February, 14, 2011
To the Editor:
Given that the number of people exonerated from death row is now 140 (fourteen of which, alone, have been proven innocent due to DNA testing), Carlo Leone's and Bob Kolenberg's conditional support for the death penalty ("27th District: Special election candidates debate in Darien", February 10, 2011), is becoming more untenable all the time.

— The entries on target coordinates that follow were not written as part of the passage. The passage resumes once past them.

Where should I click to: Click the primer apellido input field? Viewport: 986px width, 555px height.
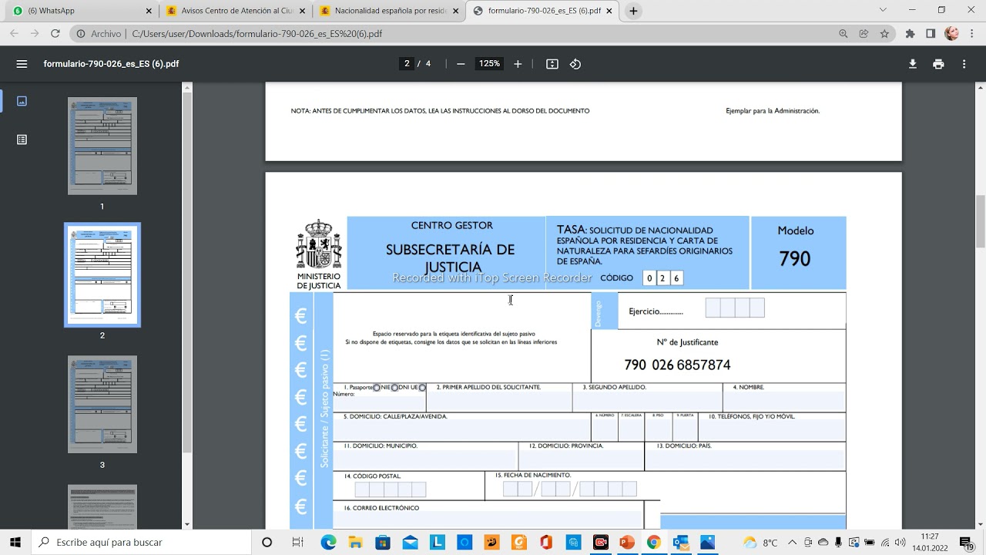[x=498, y=401]
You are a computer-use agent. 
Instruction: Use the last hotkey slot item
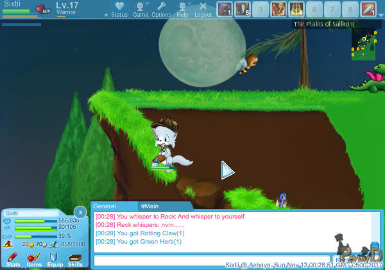[368, 9]
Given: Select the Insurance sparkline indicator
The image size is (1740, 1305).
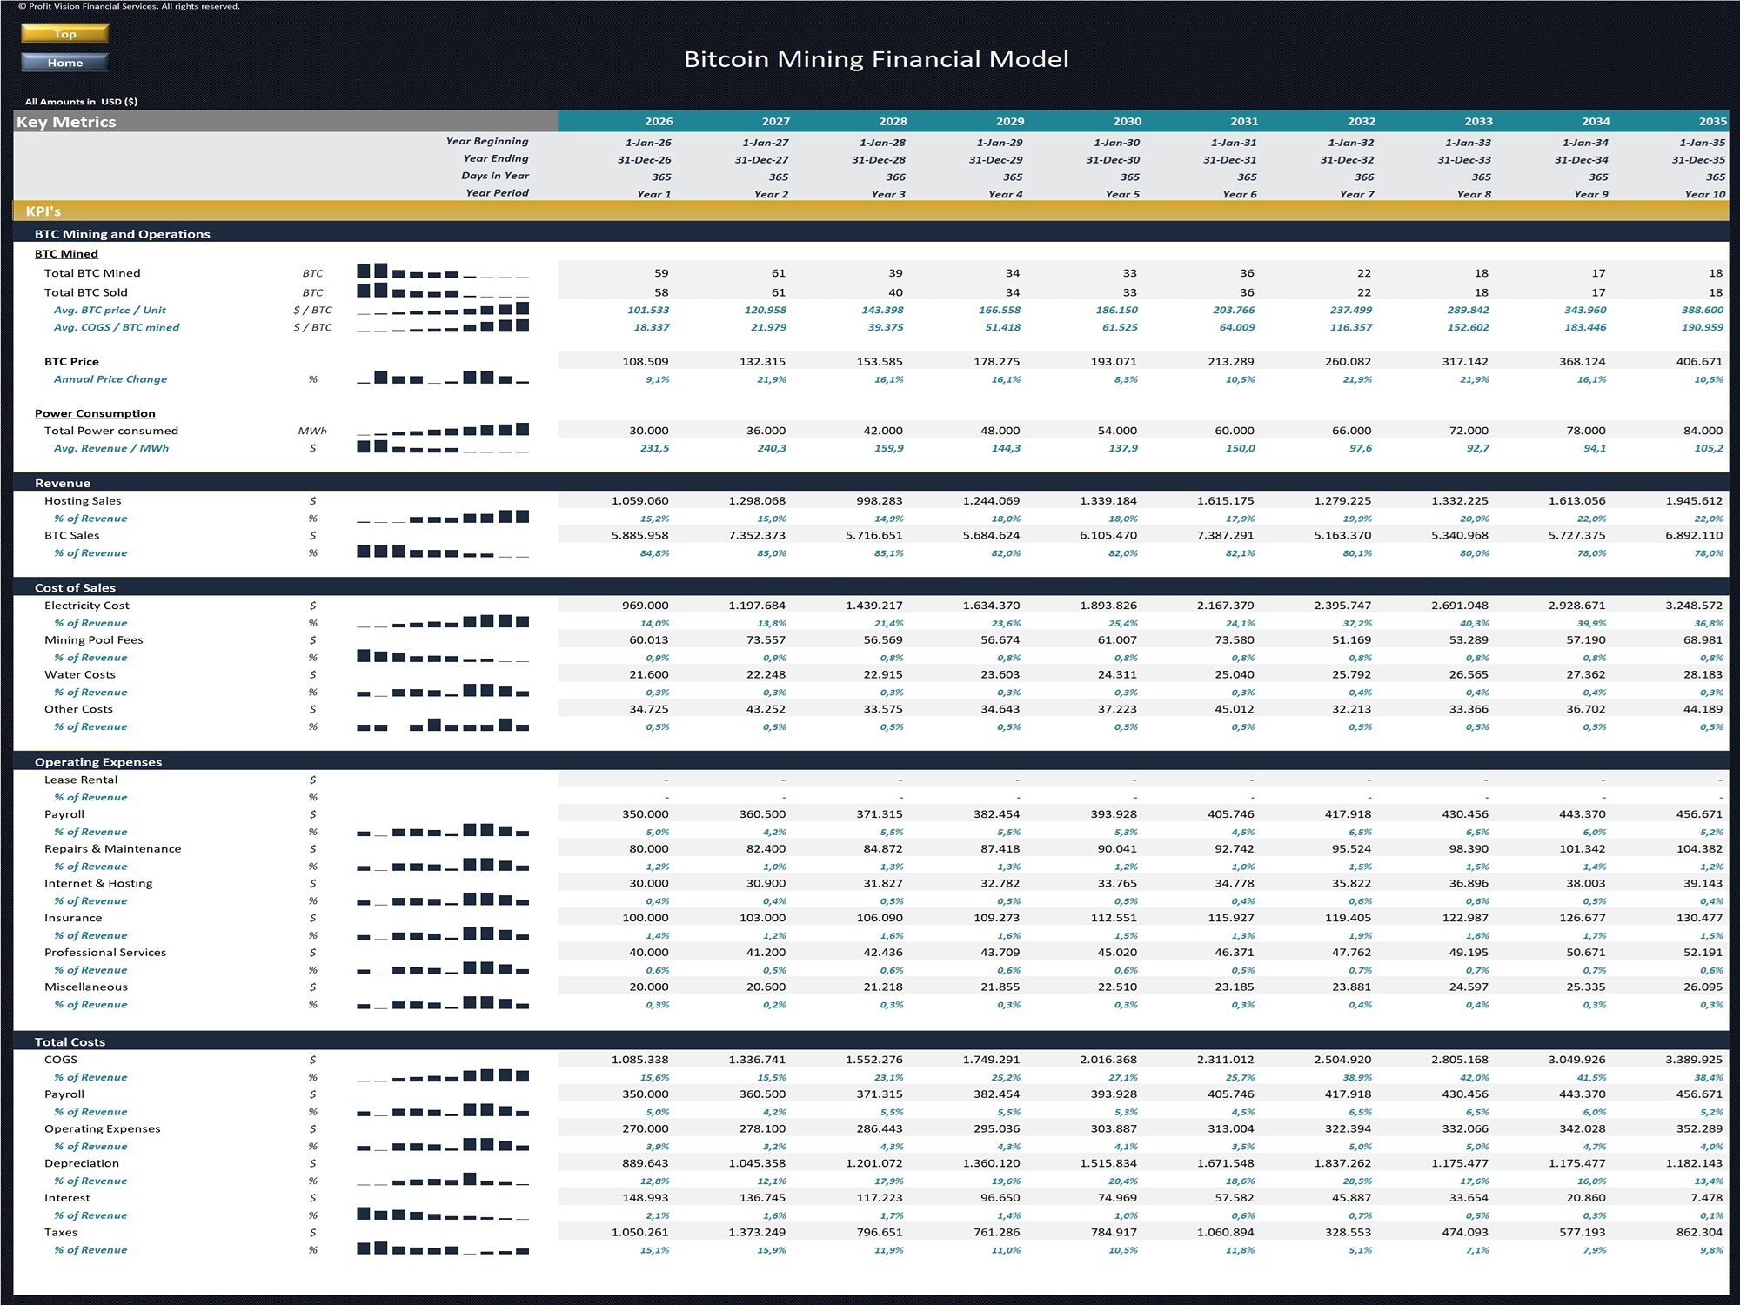Looking at the screenshot, I should [444, 935].
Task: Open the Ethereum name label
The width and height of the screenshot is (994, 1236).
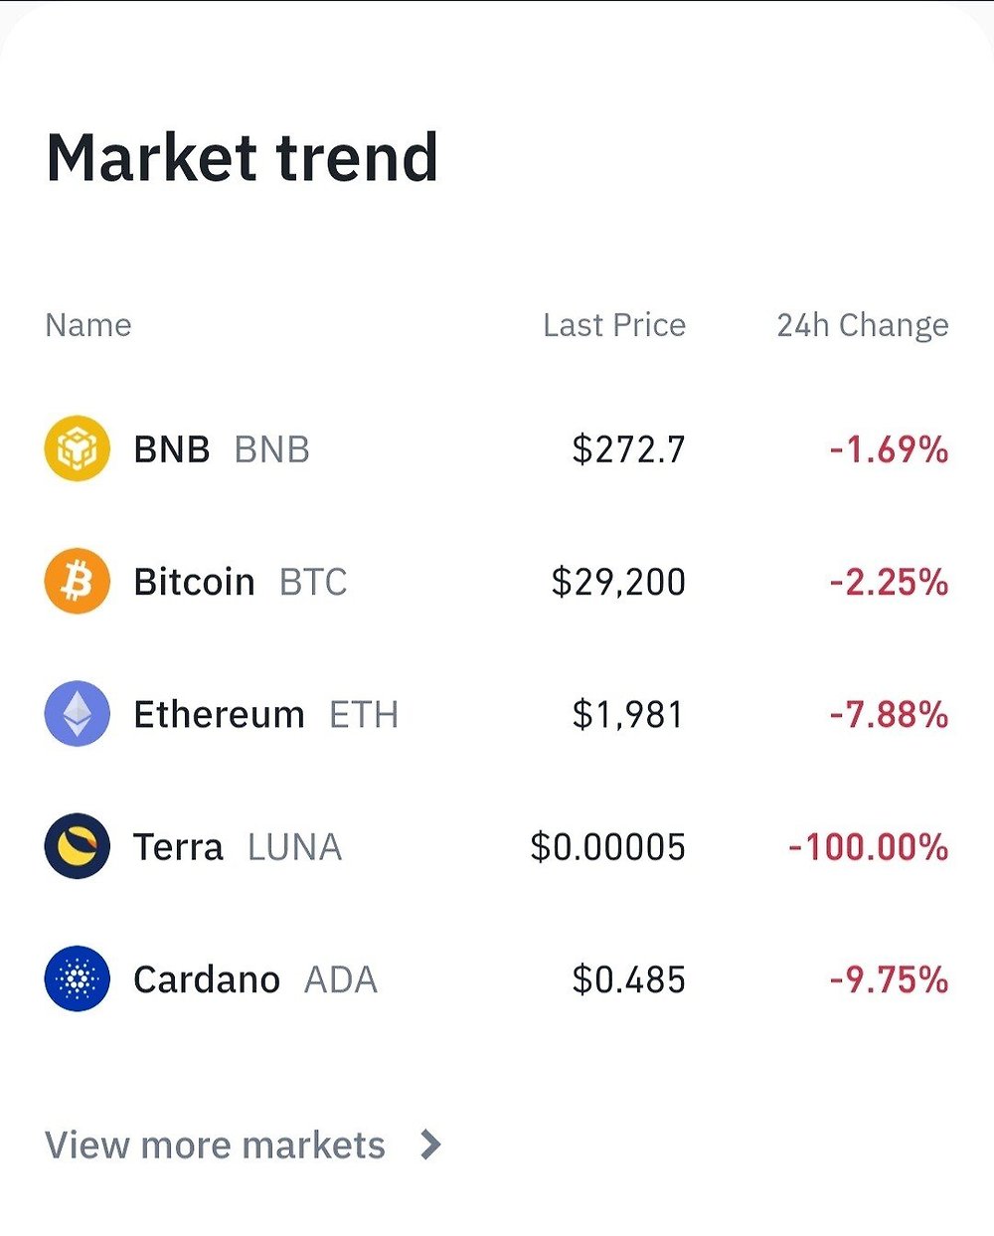Action: click(219, 714)
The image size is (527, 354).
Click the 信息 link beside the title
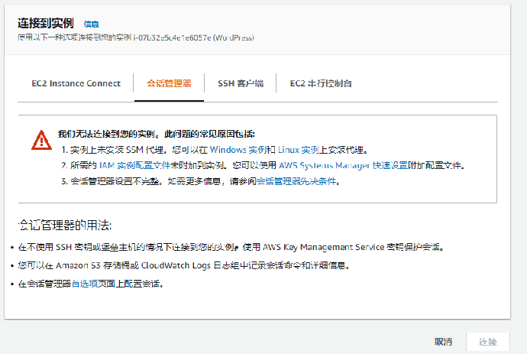(91, 24)
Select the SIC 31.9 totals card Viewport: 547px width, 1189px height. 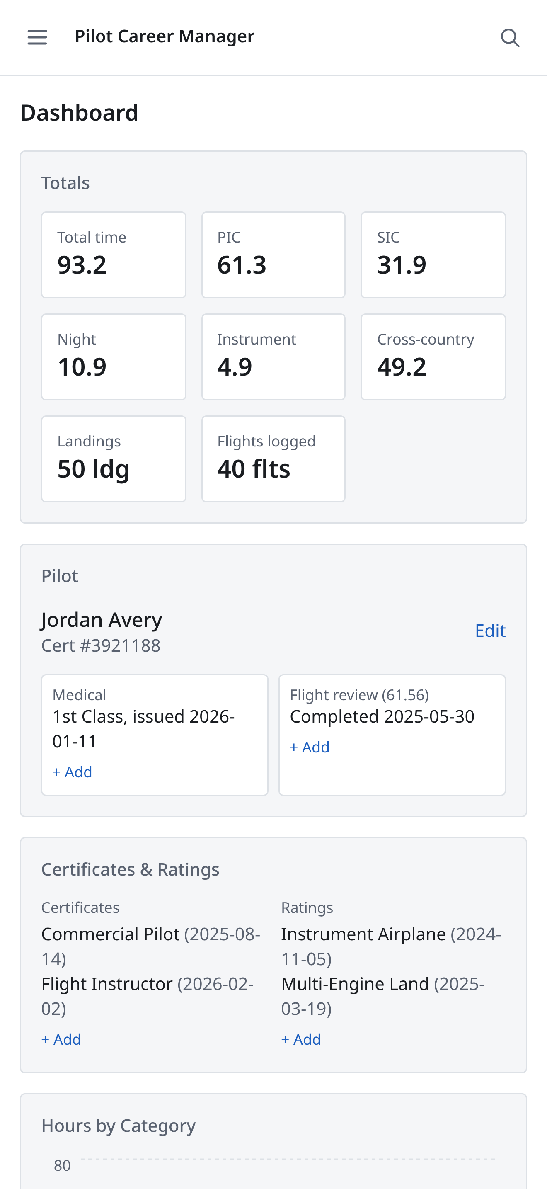point(433,255)
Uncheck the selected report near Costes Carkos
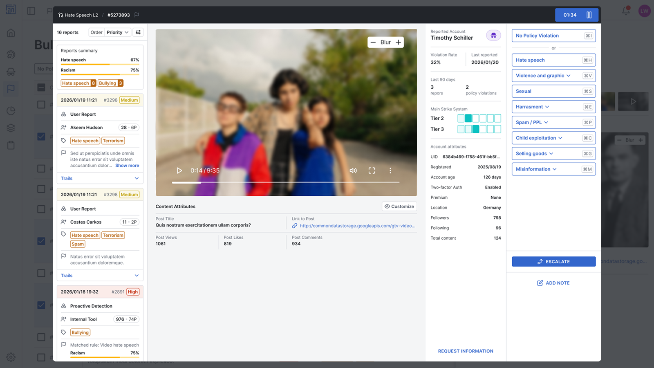This screenshot has height=368, width=654. (x=41, y=241)
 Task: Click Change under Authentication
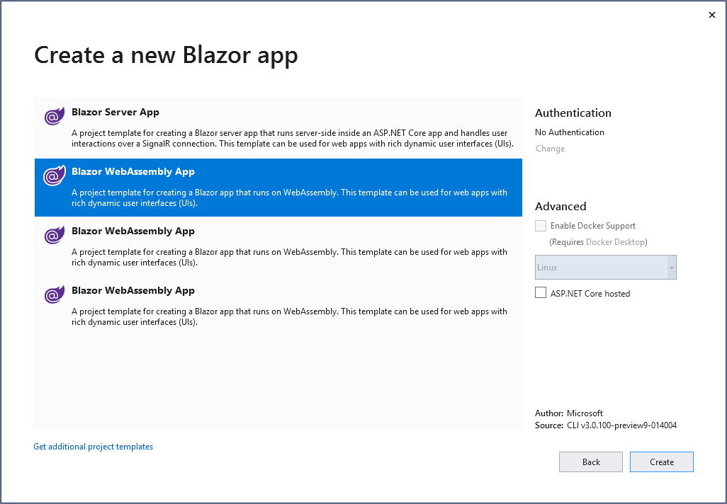(x=550, y=149)
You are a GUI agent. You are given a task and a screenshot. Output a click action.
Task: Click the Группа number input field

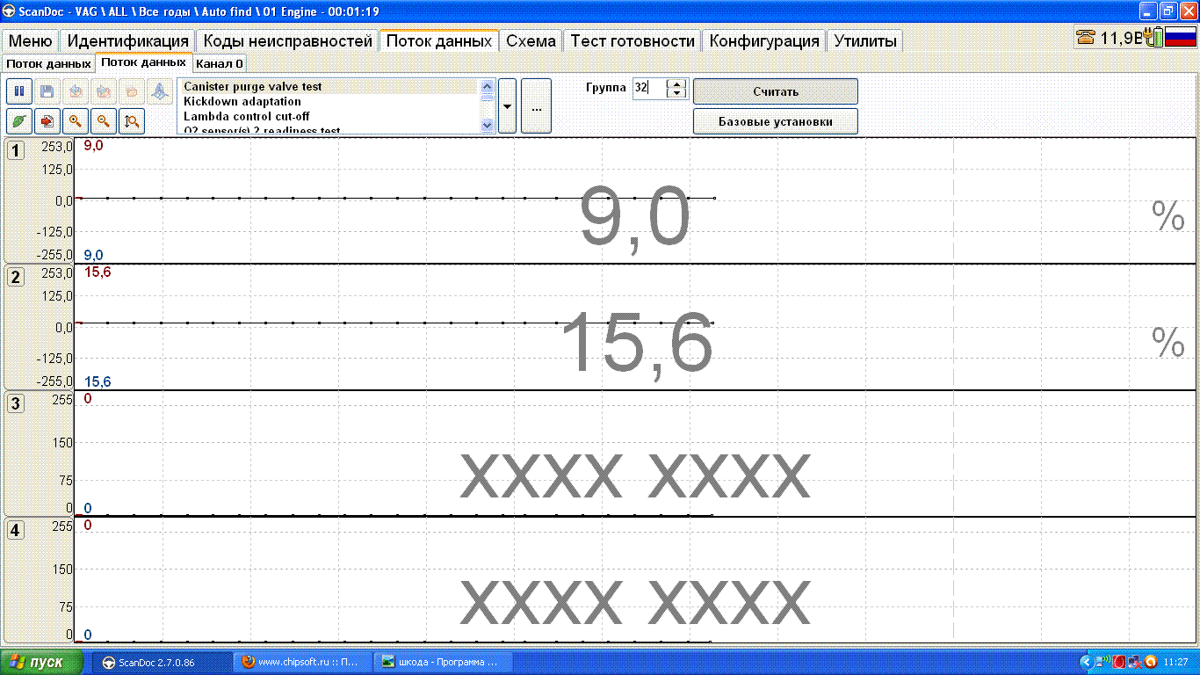click(x=648, y=88)
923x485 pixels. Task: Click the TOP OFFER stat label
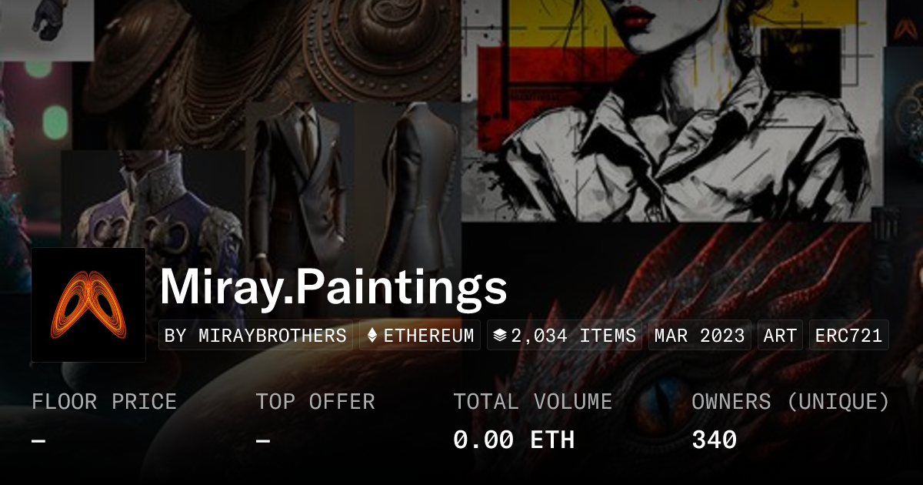pos(315,402)
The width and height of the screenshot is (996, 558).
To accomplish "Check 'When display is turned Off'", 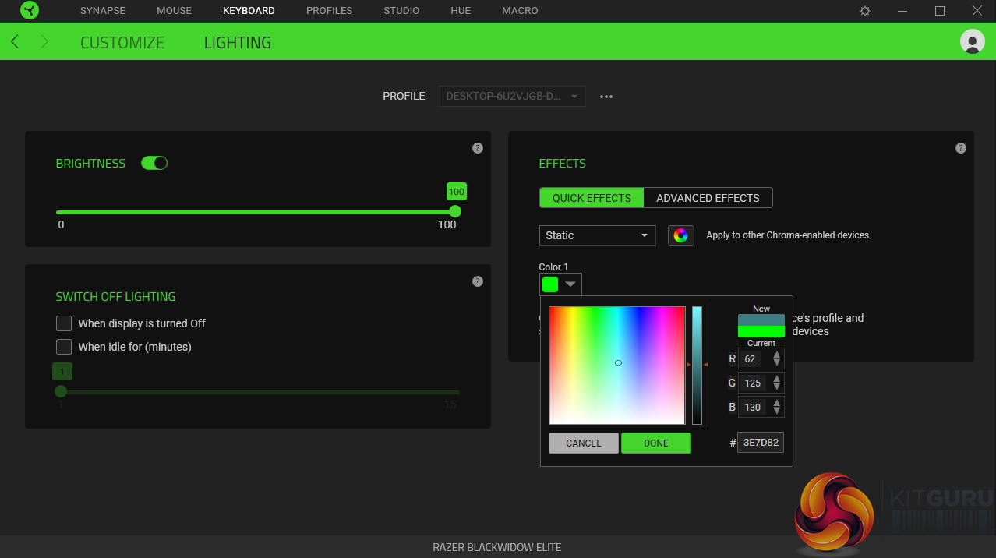I will point(64,323).
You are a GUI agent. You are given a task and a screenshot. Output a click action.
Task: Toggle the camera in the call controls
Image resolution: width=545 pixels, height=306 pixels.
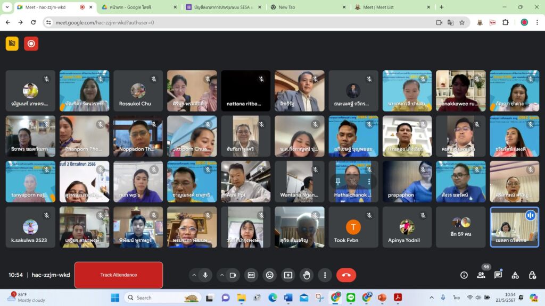point(233,275)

As of last March, New Mexico (following New York and New Jersey) became the third state in two years to abolish the death penalty, bringing the total remaining that still apply capital punishment down to thirty-five. Aside from the realities that capital punishment is expensive, cruel and does little to deter the crimes that currently invoke it, New Jersey's own backing of abolishment is especially instructive for Connecticut, as the Garden State's system of capital punishment is virtually identical to our own--with the exception that no one in New Jersey ever volunteered to be executed (New Jersey has executed no one in the modern era).
New Jersey's decision resulted from wide recognition, both on the part of the petitioning public and Assemblymen Wilfredo Caraballo (D) and Christopher Bateman (R) that the death penalty fails to provide closure to families and is prone to arbitrary decisions, leading to racial and geographical disparities.
Kirk Bloodsworth stated it more plainly before a Fairfield audience last month, while recounting his traumatic experiences in prison as the first death row inmate to be freed by DNA evidence: “I work with people to try and abolish the death penalty because of one fact: We could execute an innocent person. We have a death row population of 3,500 and a prison population of 2.5 million. The risk is too great for error."
Rolf Maurer
Candidate for Connecticut State Senate (District 27)
Connecticut Green Party
Monday, February 21, 2011
Response To Himes' Defense of Health Care Reform
submitted to The Advocate, February 3, 2011
The true "theater" Congressman Himes should have cited regarding Republican opposition to health care reform (Himes: Vote on health care law repeal is 'political theater', 1/16/11) is the myth perpetuated by both parties that health care in the United States is inconceivable without serving the needs of for-profit insurance, first--an industry whose own health depends on actively denying it to customers.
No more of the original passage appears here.